Deutsche Ängste: Verspätungen
Wie spät ist das eigentlich? Auf jeden Fall zu spät für die geistige Gesundheit der Deutschen! Unsere Seele ist zerfressen von der Angst vorm Zuspätkommen.
O weh, o weh! Ich werde zu spät kommen!
– Das deutsche Kaninchen
Im Gegensatz zu den meisten Ängsten trägt der Deutsche die Angst vor dem Zuspätkommen quasi auf der Stirn. Kein Termin, dessen erschreckenster Aspekt nicht die Möglichkeit wäre zu spät zu kommen. Deutsche fahren lieber um vier Uhr nachts zum Flughafen als, dass sie das Risiko eingehen, den Check-In für den Flug um halb sieben zu verpassen. Bis sechs ist aber noch keinerlei Personal am Flughafen das irgendwen einchecken könnte. Lieber eine Stunde vor dem Gebäude des neuen potentiellen Arbeitgebers im Auto warten, als dass man den Eindruck erwecken könnte man sei erst vor fünf Minuten angekommen und übereilt zum Empfang gekommen. Über nichts wird sich so erschüttert beklagt, wie über Verspätungen und nichts scheint den Tag des Deutschen so durcheinanderzubringen wie eine auch nur noch so minimale Verzögerung.

Eingabedaten:
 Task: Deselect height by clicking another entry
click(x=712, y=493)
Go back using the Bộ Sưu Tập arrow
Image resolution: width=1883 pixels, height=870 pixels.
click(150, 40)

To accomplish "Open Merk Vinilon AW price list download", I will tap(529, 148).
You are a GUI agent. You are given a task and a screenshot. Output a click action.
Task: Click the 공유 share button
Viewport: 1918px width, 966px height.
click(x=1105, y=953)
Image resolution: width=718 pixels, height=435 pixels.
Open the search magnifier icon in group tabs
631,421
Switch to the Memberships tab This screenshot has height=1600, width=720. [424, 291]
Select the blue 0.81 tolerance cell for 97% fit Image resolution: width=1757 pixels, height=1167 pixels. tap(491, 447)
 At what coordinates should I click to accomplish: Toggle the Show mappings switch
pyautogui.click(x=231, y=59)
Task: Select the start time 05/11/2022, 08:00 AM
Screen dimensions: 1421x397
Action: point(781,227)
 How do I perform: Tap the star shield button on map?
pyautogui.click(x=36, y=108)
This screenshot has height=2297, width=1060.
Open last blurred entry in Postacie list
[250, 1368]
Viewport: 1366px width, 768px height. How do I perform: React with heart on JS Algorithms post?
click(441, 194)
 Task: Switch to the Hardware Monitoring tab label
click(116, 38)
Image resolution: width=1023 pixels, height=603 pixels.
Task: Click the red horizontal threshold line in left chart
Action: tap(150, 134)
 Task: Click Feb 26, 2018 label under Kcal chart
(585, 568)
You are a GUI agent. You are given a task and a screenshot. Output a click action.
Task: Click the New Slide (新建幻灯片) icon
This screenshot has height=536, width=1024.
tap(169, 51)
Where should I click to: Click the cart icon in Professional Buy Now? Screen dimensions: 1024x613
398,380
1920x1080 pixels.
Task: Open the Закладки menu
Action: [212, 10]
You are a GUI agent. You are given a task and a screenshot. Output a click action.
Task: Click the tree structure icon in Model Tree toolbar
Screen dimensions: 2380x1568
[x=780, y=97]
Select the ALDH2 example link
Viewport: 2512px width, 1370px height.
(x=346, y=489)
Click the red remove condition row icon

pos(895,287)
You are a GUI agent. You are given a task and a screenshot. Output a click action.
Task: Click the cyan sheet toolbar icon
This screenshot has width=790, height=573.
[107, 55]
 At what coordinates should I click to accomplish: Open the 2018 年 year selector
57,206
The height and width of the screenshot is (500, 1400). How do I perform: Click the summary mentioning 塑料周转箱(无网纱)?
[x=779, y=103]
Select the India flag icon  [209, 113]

Aufgabe 1:
Stimmen die folgenden Aussagen mit dem Text über die Angst vor Verspätungen überein? Antworte jeweils mit Ja oder Nein und zitiere die entscheidenden Worte wörtlich.
(a) Am Flughafen ist bis sechs Uhr kein Personal da, das jemanden einchecken könnte.
(b) Deutsche warten lieber eine halbe Stunde vor dem Gebäude des neuen potentiellen Arbeitgebers.
(c) Der Deutsche trägt die Angst vor dem Zuspätkommen verborgen in sich.
Aufgabe 2: Schreibe aus den Datensätzen den Abschnitt ab, der mit der Zeile beginnt, die „will tap(529, 148).“ enthält, und mit der Zeile endet, die „Select the blue“ enthält.

Antwort 1:
(a) Ja: „Bis sechs ist aber noch keinerlei Personal am Flughafen das irgendwen einchecken könnte.“
(b) Nein: „Lieber eine Stunde vor dem Gebäude des neuen potentiellen Arbeitgebers im Auto warten“
(c) Nein: „trägt der Deutsche die Angst vor dem Zuspätkommen quasi auf der Stirn“

Antwort 2:
To accomplish "Open Merk Vinilon AW price list download", I will tap(529, 148).
You are a GUI agent. You are given a task and a screenshot. Output a click action.
Task: Click the 공유 share button
Viewport: 1918px width, 966px height.
click(x=1105, y=953)
Image resolution: width=718 pixels, height=435 pixels.
Open the search magnifier icon in group tabs
631,421
Switch to the Memberships tab This screenshot has height=1600, width=720. [424, 291]
Select the blue 0.81 tolerance cell for 97% fit Image resolution: width=1757 pixels, height=1167 pixels. tap(491, 447)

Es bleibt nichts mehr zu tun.